Sandy Huss's "Scissors Kick" is an excerpt from a long prose piece with the working title Scrapbook. She is the author of Labor For Love: Stories (U Missouri P). You can see more of her writing at www.bama.ua.edu/~shuss.
Ha-yun Jung was born in Seoul, Korea where she has lived most of her life. Her work has appeared in StoryQuarterly; she is also a translator, currently at work on a collection of contemporary Korean fiction. "Our Lady of the Height" is forthcoming in the anthology Best New American Voices 2001.
Karen Gettert Shoemaker's fiction has appeared in South Dakota Review, The Heartlands Today, The Nebraska Review, and others. Her first collection, Playing Horses, will be published by Dufour in 2002.

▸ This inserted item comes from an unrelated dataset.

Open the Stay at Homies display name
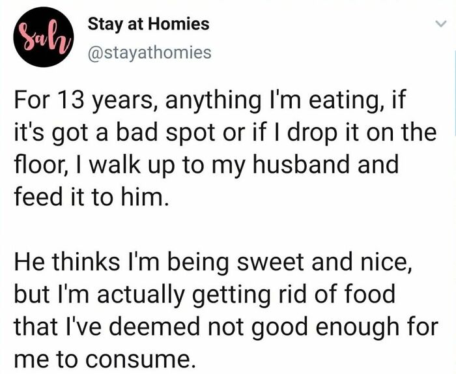The width and height of the screenshot is (456, 374). coord(149,24)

Author of many short story collections, Daniel Stern's most recent collection is One Day's Perfect Weather (Southern Methodist UP, 1999).
 
 

POETRY

Nancy Naomi Carlson's poetry has appeared in Poetry, Southern Poetry Review, Ascent, and previously in Prairie Schooner. Kings Highway, a collection of poems, was published in 1997.
Bruce Cohen's poems have appeared in The Ohio Review, Ploughshares, Poetry, TriQuarterly, and Harvard Review.
Christopher Davis's first book, The Tyrant of the Past and the Slave of the Future, won the 1998 Associated Writing Programs Award. His second book, The Patriot, was published by University of Georgia Press in 1998. Recent poems have appeared or will appear in Harvard Review, Denver Quarterly, The Ohio Review, Fence, Volt, and The Bellingham Review.
Deborah DeNicola is author of Where Divinity Begins (Alice James P, 1994) and editor of Orpheus & Company: Contemporary Poems in Greek Myths (UP of New England, 1999). She received an NEA grant in poetry in 1997.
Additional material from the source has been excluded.